* **WHAT YOU SHOULD DO**: Go through the entries and write each one out again unchanged.

BEGIN

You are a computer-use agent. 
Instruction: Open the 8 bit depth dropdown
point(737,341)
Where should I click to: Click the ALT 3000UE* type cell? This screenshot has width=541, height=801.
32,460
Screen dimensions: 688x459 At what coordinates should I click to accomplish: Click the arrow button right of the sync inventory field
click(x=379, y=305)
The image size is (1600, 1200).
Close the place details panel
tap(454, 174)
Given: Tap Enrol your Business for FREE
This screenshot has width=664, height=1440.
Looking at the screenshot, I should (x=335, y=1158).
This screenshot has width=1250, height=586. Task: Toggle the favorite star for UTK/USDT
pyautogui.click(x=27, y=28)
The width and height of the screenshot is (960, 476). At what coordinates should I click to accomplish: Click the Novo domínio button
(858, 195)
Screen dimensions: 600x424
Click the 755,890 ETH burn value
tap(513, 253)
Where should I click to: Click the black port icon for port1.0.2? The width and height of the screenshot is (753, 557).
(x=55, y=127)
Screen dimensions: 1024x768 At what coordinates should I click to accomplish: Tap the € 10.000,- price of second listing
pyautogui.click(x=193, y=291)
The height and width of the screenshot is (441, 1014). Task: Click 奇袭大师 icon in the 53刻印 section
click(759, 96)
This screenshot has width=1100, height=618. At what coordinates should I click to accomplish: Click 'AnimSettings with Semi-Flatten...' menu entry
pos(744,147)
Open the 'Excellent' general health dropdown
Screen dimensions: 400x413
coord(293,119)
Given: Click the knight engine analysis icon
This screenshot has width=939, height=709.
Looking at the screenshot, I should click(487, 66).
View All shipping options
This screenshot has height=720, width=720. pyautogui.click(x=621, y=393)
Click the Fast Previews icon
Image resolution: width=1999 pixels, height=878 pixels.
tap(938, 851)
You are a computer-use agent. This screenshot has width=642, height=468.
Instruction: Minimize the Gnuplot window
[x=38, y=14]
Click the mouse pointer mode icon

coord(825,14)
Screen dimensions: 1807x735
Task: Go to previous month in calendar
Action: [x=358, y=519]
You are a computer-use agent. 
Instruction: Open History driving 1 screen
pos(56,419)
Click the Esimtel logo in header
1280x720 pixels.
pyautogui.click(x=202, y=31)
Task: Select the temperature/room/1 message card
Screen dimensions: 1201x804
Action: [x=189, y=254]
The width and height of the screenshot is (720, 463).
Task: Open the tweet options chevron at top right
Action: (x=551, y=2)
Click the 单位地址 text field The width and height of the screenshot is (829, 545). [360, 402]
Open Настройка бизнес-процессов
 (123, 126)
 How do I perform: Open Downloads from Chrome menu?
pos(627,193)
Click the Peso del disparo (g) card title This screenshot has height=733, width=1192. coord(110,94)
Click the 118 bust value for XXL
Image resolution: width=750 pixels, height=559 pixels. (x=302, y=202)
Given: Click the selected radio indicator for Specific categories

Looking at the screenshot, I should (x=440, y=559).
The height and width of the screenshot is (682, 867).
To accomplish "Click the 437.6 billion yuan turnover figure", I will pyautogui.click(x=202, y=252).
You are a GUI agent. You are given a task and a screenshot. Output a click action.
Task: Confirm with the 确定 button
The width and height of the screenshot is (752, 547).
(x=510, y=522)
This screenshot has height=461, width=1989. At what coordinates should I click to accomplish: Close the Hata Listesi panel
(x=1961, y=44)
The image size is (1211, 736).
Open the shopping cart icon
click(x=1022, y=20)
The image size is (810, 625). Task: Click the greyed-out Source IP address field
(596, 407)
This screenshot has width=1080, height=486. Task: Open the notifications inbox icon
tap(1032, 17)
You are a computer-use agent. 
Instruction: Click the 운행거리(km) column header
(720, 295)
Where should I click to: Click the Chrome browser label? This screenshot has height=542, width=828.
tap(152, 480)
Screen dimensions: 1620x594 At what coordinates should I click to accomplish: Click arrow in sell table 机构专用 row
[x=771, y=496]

END

* **THE ANSWER**:
You are a computer-use agent. 
Instruction: Open the 8 bit depth dropdown
point(737,341)
Where should I click to: Click the ALT 3000UE* type cell? This screenshot has width=541, height=801.
32,460
Screen dimensions: 688x459 At what coordinates should I click to accomplish: Click the arrow button right of the sync inventory field
click(x=379, y=305)
The image size is (1600, 1200).
Close the place details panel
tap(454, 174)
Given: Tap Enrol your Business for FREE
This screenshot has width=664, height=1440.
Looking at the screenshot, I should (x=335, y=1158).
This screenshot has width=1250, height=586. Task: Toggle the favorite star for UTK/USDT
pyautogui.click(x=27, y=28)
The width and height of the screenshot is (960, 476). At what coordinates should I click to accomplish: Click the Novo domínio button
(858, 195)
Screen dimensions: 600x424
Click the 755,890 ETH burn value
tap(513, 253)
Where should I click to: Click the black port icon for port1.0.2? The width and height of the screenshot is (753, 557).
(x=55, y=127)
Screen dimensions: 1024x768 At what coordinates should I click to accomplish: Tap the € 10.000,- price of second listing
pyautogui.click(x=193, y=291)
The height and width of the screenshot is (441, 1014). Task: Click 奇袭大师 icon in the 53刻印 section
click(759, 96)
This screenshot has width=1100, height=618. At what coordinates should I click to accomplish: Click 'AnimSettings with Semi-Flatten...' menu entry
pos(744,147)
Open the 'Excellent' general health dropdown
Screen dimensions: 400x413
coord(293,119)
Given: Click the knight engine analysis icon
This screenshot has width=939, height=709.
Looking at the screenshot, I should click(487, 66).
View All shipping options
This screenshot has height=720, width=720. pyautogui.click(x=621, y=393)
Click the Fast Previews icon
Image resolution: width=1999 pixels, height=878 pixels.
tap(938, 851)
You are a computer-use agent. This screenshot has width=642, height=468.
Instruction: Minimize the Gnuplot window
[x=38, y=14]
Click the mouse pointer mode icon

coord(825,14)
Screen dimensions: 1807x735
Task: Go to previous month in calendar
Action: [x=358, y=519]
You are a computer-use agent. 
Instruction: Open History driving 1 screen
pos(56,419)
Click the Esimtel logo in header
1280x720 pixels.
pyautogui.click(x=202, y=31)
Task: Select the temperature/room/1 message card
Screen dimensions: 1201x804
Action: [x=189, y=254]
The width and height of the screenshot is (720, 463).
Task: Open the tweet options chevron at top right
Action: (x=551, y=2)
Click the 单位地址 text field The width and height of the screenshot is (829, 545). [360, 402]
Open Настройка бизнес-процессов
 (123, 126)
 How do I perform: Open Downloads from Chrome menu?
pos(627,193)
Click the Peso del disparo (g) card title This screenshot has height=733, width=1192. coord(110,94)
Click the 118 bust value for XXL
Image resolution: width=750 pixels, height=559 pixels. (x=302, y=202)
Given: Click the selected radio indicator for Specific categories

Looking at the screenshot, I should (x=440, y=559).
The height and width of the screenshot is (682, 867).
To accomplish "Click the 437.6 billion yuan turnover figure", I will pyautogui.click(x=202, y=252).
You are a GUI agent. You are given a task and a screenshot. Output a click action.
Task: Confirm with the 确定 button
The width and height of the screenshot is (752, 547).
(x=510, y=522)
This screenshot has height=461, width=1989. At what coordinates should I click to accomplish: Close the Hata Listesi panel
(x=1961, y=44)
The image size is (1211, 736).
Open the shopping cart icon
click(x=1022, y=20)
The image size is (810, 625). Task: Click the greyed-out Source IP address field
(596, 407)
This screenshot has width=1080, height=486. Task: Open the notifications inbox icon
tap(1032, 17)
You are a computer-use agent. 
Instruction: Click the 운행거리(km) column header
(720, 295)
Where should I click to: Click the Chrome browser label? This screenshot has height=542, width=828.
tap(152, 480)
Screen dimensions: 1620x594 At what coordinates should I click to accomplish: Click arrow in sell table 机构专用 row
[x=771, y=496]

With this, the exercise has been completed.